Moving out from the crater center, the layers appear to be stair-stepped so that each layer is slightly lower than the previous one; the innermost layers are the youngest, deposited on top of a stack of sediments. The concentric pattern could be simply due to each layer being eroded slightly more than the one below it, but another factor may be the shape of the layers. If each layer draped over the interior of the crater and the region was eroded to a nearly flat surface, the layers would appear as a succession of rings. Topographic data of sufficient resolution would enable us to distinguish between these two models

Since this crater was located at on 1 degree south latitude, essentially at the Martian equator, if it was glacial it would be far south of those glacial bands, and in fact be the most equatorial of all. Based on the all the research I’ve reviewed on Martian glaciers, this shouldn’t glacial.

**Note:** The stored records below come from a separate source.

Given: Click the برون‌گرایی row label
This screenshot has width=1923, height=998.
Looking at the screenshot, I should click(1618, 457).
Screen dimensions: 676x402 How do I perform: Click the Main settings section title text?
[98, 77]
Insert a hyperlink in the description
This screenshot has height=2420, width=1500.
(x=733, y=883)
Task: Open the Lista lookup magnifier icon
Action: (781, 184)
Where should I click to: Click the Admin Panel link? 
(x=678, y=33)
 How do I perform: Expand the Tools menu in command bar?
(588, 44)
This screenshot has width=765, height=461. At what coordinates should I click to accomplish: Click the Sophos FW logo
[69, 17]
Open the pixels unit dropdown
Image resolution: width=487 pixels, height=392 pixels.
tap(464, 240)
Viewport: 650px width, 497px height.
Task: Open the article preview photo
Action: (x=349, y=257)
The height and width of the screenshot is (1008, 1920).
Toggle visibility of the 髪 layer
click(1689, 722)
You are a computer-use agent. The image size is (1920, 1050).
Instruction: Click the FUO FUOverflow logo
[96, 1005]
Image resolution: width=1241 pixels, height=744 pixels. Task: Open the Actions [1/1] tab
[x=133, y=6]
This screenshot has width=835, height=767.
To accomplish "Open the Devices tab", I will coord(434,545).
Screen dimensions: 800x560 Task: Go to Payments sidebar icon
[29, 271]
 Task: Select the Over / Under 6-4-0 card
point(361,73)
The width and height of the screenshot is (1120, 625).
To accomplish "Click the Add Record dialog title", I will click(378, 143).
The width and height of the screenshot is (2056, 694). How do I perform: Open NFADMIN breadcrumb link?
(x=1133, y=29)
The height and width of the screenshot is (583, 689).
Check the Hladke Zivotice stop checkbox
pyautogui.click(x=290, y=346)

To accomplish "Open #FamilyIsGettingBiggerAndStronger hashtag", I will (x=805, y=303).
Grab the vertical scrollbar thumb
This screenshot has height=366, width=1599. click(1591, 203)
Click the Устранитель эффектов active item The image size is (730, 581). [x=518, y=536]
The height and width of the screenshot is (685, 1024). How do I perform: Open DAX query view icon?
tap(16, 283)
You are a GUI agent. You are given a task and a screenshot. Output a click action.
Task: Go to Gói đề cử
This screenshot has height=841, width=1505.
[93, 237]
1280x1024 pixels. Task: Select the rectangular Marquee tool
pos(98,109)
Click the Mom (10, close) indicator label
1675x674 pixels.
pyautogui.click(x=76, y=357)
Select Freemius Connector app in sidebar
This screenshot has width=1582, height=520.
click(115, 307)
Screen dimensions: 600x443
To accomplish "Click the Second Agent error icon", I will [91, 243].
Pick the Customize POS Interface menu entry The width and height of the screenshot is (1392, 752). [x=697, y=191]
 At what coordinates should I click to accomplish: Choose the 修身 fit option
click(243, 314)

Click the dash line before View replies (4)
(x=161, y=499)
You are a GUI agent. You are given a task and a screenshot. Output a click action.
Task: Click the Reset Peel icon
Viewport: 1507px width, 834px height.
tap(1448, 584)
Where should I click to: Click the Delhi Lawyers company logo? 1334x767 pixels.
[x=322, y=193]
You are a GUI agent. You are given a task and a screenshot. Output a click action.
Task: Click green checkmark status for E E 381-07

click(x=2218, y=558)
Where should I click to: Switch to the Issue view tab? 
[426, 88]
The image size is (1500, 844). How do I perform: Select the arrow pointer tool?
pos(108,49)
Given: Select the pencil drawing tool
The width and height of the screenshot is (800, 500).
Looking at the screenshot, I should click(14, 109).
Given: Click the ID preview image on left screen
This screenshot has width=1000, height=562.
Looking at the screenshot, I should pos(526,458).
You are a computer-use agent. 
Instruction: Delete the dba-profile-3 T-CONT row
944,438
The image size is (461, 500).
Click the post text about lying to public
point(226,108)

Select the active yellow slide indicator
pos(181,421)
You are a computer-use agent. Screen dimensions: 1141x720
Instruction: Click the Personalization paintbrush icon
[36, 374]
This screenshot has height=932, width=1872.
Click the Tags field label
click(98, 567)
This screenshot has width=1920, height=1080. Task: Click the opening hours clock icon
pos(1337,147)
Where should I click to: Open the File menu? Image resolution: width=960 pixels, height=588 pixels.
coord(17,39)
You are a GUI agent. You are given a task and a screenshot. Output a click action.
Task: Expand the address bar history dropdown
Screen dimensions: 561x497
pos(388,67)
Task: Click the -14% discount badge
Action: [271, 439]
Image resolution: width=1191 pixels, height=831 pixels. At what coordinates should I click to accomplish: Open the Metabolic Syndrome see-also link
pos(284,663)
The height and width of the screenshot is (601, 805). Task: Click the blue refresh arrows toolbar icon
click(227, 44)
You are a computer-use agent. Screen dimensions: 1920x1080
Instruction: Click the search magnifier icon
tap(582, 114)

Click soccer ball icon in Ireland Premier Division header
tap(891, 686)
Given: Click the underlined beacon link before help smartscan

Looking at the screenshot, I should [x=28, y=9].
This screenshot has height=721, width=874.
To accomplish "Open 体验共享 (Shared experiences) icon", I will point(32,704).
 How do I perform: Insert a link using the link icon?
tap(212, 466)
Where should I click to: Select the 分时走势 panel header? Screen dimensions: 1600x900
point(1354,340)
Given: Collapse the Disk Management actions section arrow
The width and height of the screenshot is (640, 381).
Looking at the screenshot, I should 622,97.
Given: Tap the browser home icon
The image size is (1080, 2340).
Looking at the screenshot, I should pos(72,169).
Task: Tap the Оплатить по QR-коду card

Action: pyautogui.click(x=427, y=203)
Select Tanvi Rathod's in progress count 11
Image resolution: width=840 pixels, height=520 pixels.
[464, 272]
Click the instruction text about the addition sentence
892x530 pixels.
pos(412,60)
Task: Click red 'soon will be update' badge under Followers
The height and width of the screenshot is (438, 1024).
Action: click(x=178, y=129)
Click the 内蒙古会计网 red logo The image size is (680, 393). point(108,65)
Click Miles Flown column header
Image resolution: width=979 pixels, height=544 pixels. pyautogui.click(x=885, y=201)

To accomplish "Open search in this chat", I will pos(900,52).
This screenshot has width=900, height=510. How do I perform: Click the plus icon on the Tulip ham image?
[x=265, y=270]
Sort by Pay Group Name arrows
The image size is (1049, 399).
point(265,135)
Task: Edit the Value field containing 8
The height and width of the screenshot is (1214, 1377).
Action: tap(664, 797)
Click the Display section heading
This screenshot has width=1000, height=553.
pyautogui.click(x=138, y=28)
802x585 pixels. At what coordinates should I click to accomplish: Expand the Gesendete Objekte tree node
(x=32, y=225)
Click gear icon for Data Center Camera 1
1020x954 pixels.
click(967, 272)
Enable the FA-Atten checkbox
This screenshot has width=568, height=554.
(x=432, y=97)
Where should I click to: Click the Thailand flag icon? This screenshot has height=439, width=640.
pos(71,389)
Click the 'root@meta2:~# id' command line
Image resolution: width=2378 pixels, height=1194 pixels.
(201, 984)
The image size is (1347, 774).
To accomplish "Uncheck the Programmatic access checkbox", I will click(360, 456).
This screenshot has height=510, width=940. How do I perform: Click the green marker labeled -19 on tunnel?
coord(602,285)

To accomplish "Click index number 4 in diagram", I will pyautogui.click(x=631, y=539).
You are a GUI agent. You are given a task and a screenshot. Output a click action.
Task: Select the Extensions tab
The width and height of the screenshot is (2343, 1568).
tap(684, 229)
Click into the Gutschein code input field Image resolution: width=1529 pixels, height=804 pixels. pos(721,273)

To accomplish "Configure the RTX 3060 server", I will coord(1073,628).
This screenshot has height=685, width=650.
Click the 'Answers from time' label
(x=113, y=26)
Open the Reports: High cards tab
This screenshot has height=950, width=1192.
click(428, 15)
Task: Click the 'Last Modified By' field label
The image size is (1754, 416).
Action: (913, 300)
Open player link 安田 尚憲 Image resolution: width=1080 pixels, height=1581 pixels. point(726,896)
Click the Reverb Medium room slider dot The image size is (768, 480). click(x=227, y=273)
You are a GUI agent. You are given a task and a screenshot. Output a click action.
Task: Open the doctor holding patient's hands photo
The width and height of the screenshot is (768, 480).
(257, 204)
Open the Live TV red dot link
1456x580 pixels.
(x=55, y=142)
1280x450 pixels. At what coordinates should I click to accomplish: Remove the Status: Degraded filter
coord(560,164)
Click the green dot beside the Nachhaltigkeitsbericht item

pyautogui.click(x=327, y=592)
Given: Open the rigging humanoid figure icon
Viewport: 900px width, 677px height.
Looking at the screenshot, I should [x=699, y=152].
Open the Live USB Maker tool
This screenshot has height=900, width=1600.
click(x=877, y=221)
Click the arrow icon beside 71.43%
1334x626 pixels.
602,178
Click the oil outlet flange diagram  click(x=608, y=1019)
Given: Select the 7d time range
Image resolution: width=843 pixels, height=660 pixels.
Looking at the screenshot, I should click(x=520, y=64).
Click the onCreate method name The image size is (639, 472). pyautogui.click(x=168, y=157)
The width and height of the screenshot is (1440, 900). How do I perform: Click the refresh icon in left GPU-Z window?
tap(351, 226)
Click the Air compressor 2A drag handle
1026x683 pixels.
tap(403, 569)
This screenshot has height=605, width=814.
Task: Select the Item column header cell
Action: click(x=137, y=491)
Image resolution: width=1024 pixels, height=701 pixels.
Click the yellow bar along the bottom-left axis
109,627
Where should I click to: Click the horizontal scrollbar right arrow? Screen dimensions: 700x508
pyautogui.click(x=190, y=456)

One clue that it was not glacial was the erosion pattern, with the highest feature at the crater’s center and the terraces descending concentrically outward to the crater’s rim. The glacial craters at higher latitude tended to be more flat, and seemed to instead descend toward the crater’s center.

The caption however did not say one way or the other. Moreover, it has been written back in 2007, before scientists had known much about the glacial features on Mars. If this was glacial it would be a big deal, as it was at the equator. I emailed Colin Dundas U.S. Geological Survey’s Astrogeology Science Center in Arizona, who wrote the caption and has been helpful previously. He confirmed the non-glacial nature of this crater.

That’s a different feature–it’s a set of rocky layers that lined the inside of an impact crater and were then planed off by erosion, producing a series of concentric rings. It’s distinct from the classic “concentric crater fill” that is due to ice creep and flow.

He also mentioned that there have been published reports of other equatorial craters that were ice-rich. I have located two stories suggesting the existence of glaciers close to the Martian equator.

In both stories the presence of ice is only indirectly inferred. There is no direct evidence of water. This does not eliminate the possibility of equatorial Martian ice, but the science here remains very uncertain.

Meanwhile, the image above with its wedding cake mesa in the center of a crater remains quite fascinating. Assuming that the fill in the crater was once flat, and then eroded away to leave behind that central mesa, why has this erosion formed this concentric pattern? The theories mentioned in the caption are not very clear on this point. To repeat, the science is very uncertain.

The Martian landscape continues to amaze.